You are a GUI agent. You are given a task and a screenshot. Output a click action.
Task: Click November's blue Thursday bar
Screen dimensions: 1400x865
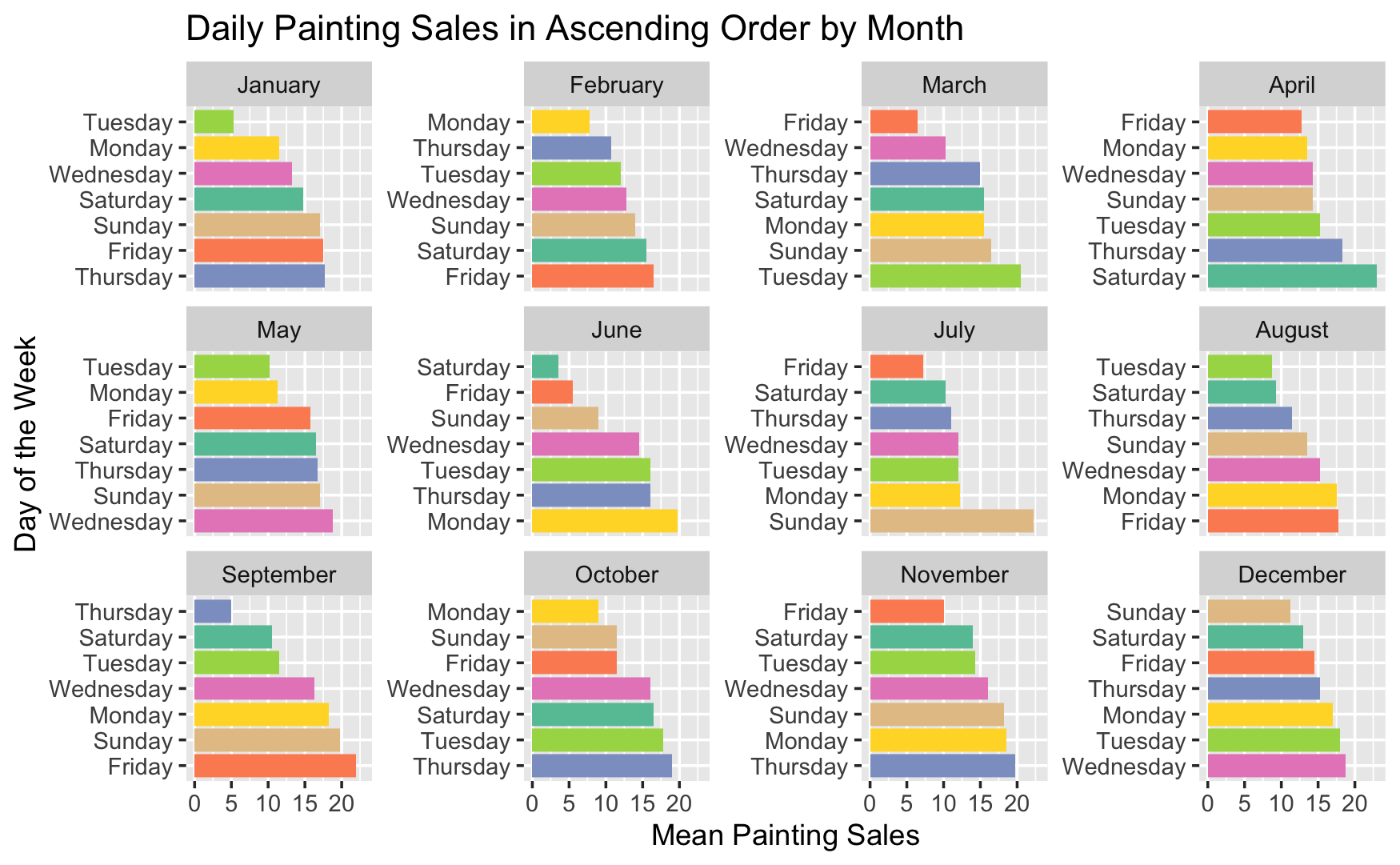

--

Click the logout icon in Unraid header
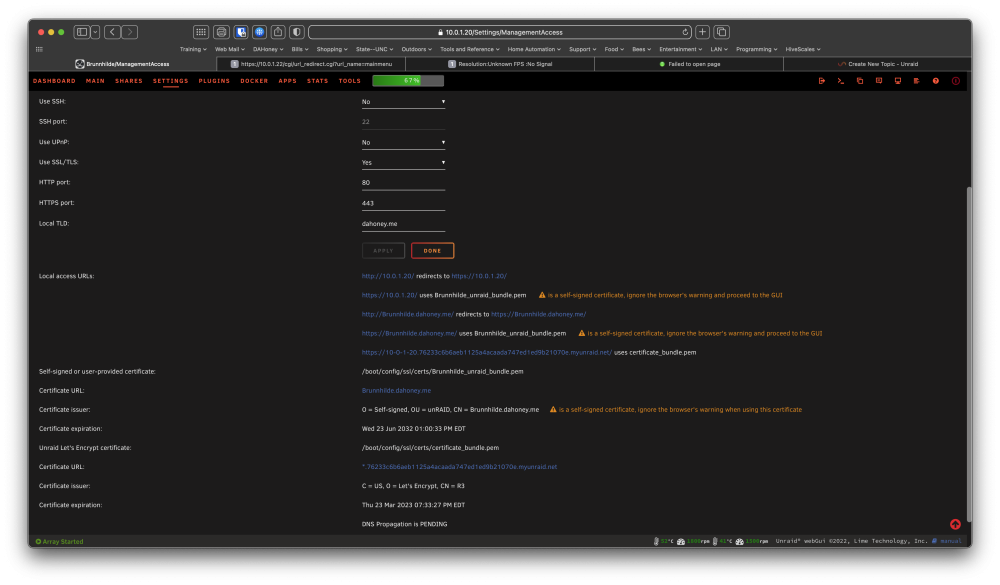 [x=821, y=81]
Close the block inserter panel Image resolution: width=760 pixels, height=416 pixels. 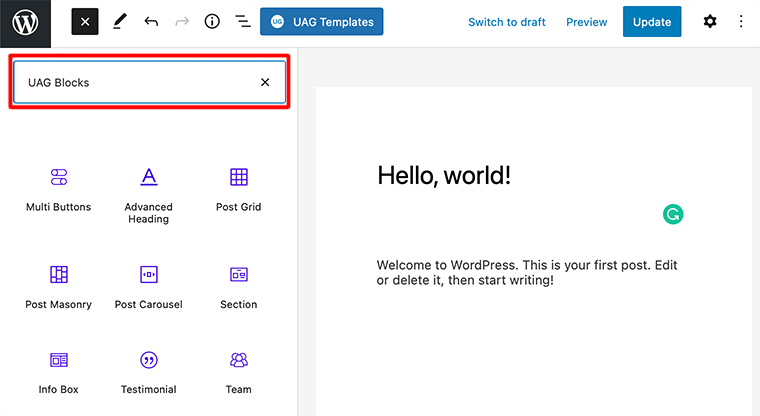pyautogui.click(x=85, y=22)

--

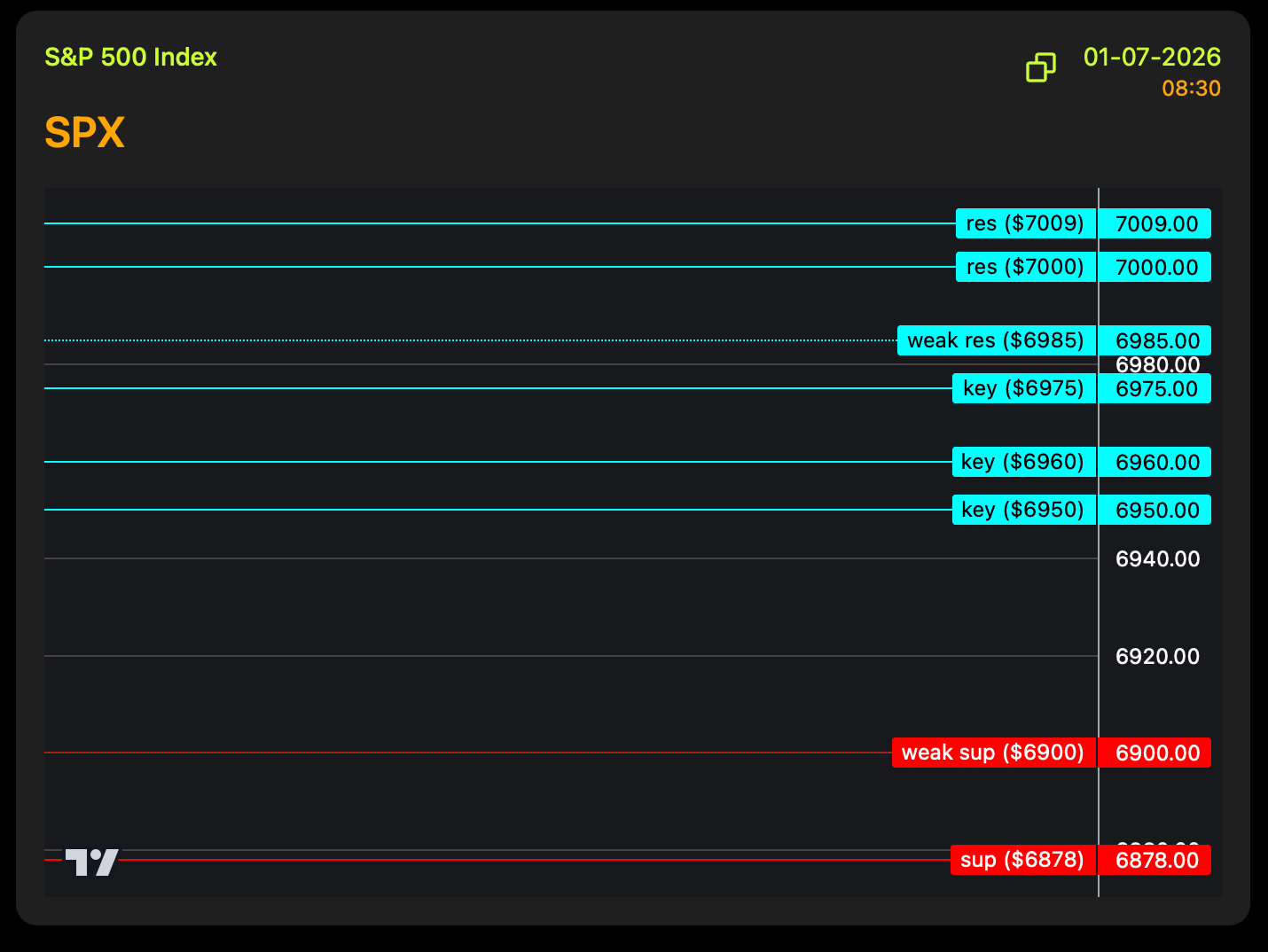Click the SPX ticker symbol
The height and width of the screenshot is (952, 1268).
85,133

ACTIVITY: Take the stretch of lines above from the one containing "You are a GUI" through the one containing "Screen dimensions: 1400x865" and repeat it exactly, adding no other line.

SOLUTION FOR THIS TASK:
You are a GUI agent. You are given a task and a screenshot. Output a click action.
Task: Click November's blue Thursday bar
Screen dimensions: 1400x865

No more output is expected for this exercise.